For both of these artists, their paintings lacked the detail of their contemporaries who used traditional techniques. A brush always beats a bottle for detail work. Therefore, realism as a form was impossible. Yet, Pollock and Shimamoto still had control over their methods and could refine their technique over time.

With each work their control over the shape of drips, the spread of bottle explosions, the extent of randomness, increased. This mastery furthered their ability to express their human experience. This human intention, combined with developed technique, is what made their work artistic. We argue that using AI as a technique directed by human experience also makes the output art. Now, the extent to which the output can be controlled - are we using a brush or bottle - is still to be determined.

Emotion

Outside of technique, we must also elaborate on the emotional component of art. For art is not just technique.
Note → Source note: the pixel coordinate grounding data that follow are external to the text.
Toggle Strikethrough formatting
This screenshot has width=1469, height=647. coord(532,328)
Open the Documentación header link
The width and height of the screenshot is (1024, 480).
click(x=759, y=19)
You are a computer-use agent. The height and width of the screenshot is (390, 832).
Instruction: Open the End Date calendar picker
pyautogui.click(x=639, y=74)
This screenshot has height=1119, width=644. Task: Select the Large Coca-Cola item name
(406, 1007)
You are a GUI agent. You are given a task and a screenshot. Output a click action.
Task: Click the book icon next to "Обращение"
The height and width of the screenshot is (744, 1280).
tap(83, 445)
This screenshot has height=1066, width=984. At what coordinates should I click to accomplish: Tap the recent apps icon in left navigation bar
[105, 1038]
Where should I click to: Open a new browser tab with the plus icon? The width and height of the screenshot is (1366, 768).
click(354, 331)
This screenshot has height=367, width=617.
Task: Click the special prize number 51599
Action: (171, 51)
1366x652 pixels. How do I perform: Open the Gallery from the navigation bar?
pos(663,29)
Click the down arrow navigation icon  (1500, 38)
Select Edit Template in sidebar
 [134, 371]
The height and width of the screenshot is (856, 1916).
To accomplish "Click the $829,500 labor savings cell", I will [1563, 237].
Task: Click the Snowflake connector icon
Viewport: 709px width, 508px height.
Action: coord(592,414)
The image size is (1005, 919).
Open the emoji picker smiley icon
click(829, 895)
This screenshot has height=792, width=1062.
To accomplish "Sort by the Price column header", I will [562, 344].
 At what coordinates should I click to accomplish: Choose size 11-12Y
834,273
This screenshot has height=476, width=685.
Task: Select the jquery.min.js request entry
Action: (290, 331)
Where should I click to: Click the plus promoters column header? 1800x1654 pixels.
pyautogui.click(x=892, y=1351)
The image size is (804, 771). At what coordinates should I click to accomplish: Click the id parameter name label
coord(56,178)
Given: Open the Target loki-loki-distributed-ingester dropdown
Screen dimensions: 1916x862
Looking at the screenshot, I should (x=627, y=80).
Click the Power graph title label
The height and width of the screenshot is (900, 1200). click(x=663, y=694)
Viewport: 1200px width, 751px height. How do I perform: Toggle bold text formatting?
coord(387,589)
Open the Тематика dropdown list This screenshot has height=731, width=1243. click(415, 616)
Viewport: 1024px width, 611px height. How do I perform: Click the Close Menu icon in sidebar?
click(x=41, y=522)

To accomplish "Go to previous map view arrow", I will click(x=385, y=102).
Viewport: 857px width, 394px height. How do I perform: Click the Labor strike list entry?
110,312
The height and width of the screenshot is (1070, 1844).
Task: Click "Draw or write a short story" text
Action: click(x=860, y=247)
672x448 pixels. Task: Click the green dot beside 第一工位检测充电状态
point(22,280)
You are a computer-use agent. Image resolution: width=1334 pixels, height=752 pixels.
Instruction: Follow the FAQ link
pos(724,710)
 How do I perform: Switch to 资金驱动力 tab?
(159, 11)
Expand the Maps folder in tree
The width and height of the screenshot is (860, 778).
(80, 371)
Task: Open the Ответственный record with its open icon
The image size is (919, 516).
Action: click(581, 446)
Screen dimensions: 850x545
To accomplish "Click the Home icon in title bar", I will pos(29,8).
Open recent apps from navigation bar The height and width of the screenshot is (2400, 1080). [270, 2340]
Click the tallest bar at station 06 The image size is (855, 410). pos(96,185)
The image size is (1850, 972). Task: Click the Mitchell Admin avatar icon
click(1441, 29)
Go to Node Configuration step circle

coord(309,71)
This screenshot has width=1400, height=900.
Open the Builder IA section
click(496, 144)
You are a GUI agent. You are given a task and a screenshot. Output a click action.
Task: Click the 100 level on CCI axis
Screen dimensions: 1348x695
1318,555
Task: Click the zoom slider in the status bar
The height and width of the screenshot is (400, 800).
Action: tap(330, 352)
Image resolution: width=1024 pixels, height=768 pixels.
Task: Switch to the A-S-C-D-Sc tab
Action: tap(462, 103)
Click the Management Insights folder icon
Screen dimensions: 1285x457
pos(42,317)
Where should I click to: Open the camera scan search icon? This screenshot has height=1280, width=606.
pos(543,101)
If we subscribe to the views of Tolstoy, which we do, great art infects the audience with the lived experience of the creator. Therefore, a great AI artist must be able to master the output of AI in a way that allows for the expression of their own latent emotions. Admittedly, this may not be possible. But a thought experiment could help you understand why we are optimistic:

Pick a great author, any author with the experience and skills required to create masterpiece works of literature. For our example, let’s pick Hemingway. Now place Hemingway with all his experience in the Bahamas in front of an LLM. If you gave him 5 years - and a few bottles of bourbon - to master prompting an LLM. To master skill files, memory methods, looping patterns, agents, and commands. Would Hemingway be able to produce a masterwork of fiction from prompting the LLM? We suspect that he could.

We know we are not Hemingway, nor do we dare to claim we are “great writers”, but we do think we are on the cutting edge of Prompt Engineers (Prompt Artists?) and might be able to develop one or two techniques that allow us to impart our emotions more accurately to you, the reader, through the machine. So this is our little experiment, and we thank you for following along.